ITEMS:
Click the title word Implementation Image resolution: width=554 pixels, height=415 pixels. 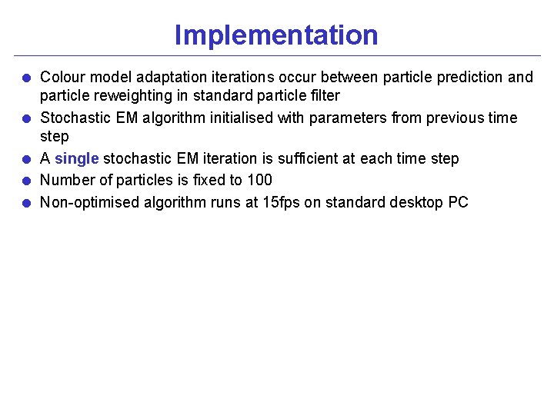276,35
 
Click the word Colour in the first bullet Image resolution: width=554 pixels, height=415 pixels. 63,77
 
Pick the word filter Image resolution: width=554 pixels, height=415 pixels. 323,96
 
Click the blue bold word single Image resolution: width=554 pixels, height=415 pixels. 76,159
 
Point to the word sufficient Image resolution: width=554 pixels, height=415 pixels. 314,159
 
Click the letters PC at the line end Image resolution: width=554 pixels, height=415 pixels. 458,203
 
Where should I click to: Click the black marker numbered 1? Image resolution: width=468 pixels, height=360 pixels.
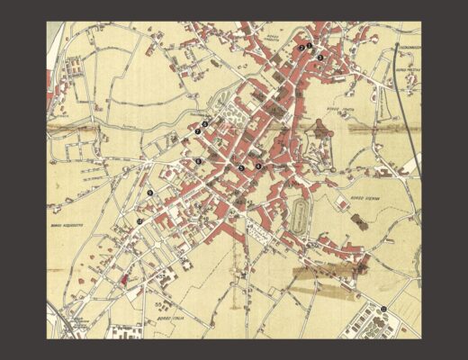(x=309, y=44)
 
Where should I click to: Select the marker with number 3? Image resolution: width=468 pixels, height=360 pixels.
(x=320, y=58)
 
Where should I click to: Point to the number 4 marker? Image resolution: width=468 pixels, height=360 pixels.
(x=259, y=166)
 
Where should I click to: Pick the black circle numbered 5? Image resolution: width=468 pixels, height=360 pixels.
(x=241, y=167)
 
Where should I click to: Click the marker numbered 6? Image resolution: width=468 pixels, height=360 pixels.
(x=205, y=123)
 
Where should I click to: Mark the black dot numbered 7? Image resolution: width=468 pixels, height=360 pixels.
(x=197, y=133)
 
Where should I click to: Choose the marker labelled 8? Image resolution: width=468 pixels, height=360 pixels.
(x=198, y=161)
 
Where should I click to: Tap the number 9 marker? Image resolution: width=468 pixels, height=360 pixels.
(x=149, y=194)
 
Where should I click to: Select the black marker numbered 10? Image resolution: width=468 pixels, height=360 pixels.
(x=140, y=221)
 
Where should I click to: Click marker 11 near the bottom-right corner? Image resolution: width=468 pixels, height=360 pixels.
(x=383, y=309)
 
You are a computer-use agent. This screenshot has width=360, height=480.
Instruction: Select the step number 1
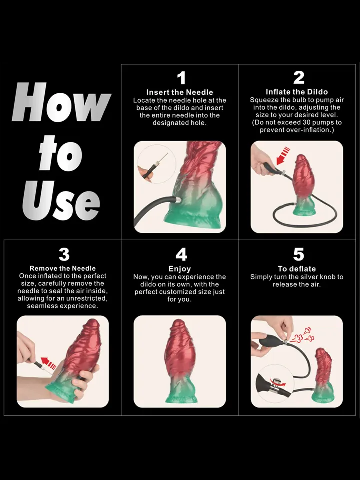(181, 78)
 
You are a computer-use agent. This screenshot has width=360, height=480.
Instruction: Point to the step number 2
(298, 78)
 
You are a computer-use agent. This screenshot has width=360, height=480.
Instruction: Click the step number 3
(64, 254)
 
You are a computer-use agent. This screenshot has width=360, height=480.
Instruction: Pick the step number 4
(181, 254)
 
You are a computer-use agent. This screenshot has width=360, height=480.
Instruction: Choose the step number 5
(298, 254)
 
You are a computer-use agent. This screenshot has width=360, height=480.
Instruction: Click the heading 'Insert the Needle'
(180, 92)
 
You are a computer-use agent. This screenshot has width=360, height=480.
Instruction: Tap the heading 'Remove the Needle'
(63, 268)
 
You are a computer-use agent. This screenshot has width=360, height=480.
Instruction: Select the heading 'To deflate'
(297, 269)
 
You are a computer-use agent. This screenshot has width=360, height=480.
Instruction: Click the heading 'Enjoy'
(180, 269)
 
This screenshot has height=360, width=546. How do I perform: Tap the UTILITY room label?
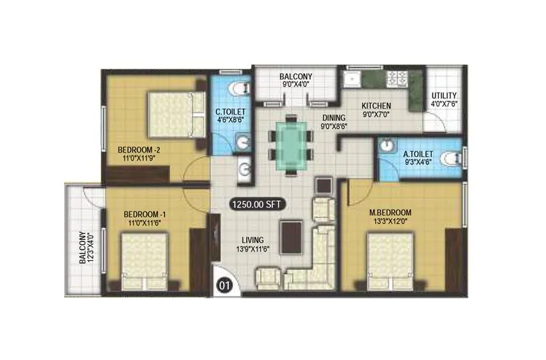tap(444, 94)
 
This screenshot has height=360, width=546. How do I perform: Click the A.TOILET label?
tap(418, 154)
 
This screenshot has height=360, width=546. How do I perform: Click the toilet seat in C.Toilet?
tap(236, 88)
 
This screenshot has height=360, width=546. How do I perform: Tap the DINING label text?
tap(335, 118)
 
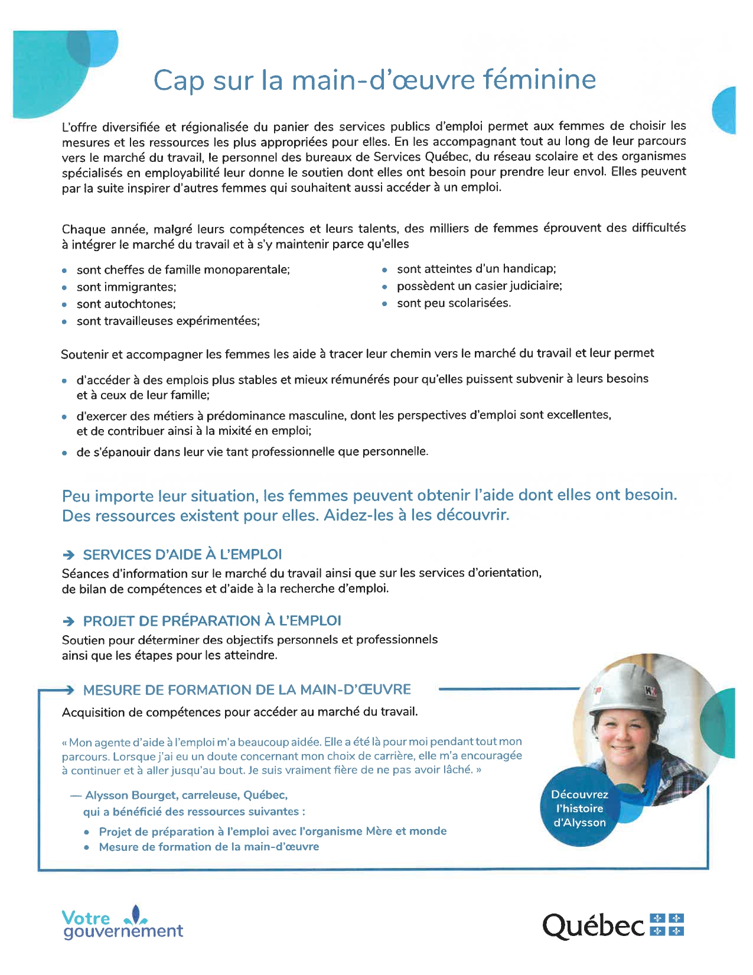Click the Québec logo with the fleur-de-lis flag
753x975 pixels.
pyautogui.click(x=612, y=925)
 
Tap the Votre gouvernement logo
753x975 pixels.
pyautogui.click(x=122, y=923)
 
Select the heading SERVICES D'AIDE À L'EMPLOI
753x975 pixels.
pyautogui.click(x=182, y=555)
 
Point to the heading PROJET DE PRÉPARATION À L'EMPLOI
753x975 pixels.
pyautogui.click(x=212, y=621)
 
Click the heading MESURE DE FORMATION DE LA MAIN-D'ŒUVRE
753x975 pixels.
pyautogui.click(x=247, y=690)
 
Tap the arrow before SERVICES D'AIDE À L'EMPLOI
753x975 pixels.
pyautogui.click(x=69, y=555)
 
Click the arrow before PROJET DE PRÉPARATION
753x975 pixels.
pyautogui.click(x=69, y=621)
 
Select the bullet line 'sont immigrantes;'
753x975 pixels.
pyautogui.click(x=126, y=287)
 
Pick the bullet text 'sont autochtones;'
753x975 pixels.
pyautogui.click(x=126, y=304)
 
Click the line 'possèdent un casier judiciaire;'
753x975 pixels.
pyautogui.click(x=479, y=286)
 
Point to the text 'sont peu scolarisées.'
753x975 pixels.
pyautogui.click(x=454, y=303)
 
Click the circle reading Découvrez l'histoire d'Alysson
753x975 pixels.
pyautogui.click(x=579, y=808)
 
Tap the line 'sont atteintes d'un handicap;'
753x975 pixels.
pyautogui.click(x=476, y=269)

WORK TO BE COMPLETED: Copy the rows above, starting at the line that has "Where should I click to: Click the marker" and stopping after the line that has "(x=197, y=133)".

FINISHED ANSWER:
Where should I click to: Click the marker numbered 6? Image resolution: width=468 pixels, height=360 pixels.
(x=205, y=123)
 
Where should I click to: Mark the black dot numbered 7? Image resolution: width=468 pixels, height=360 pixels.
(x=197, y=133)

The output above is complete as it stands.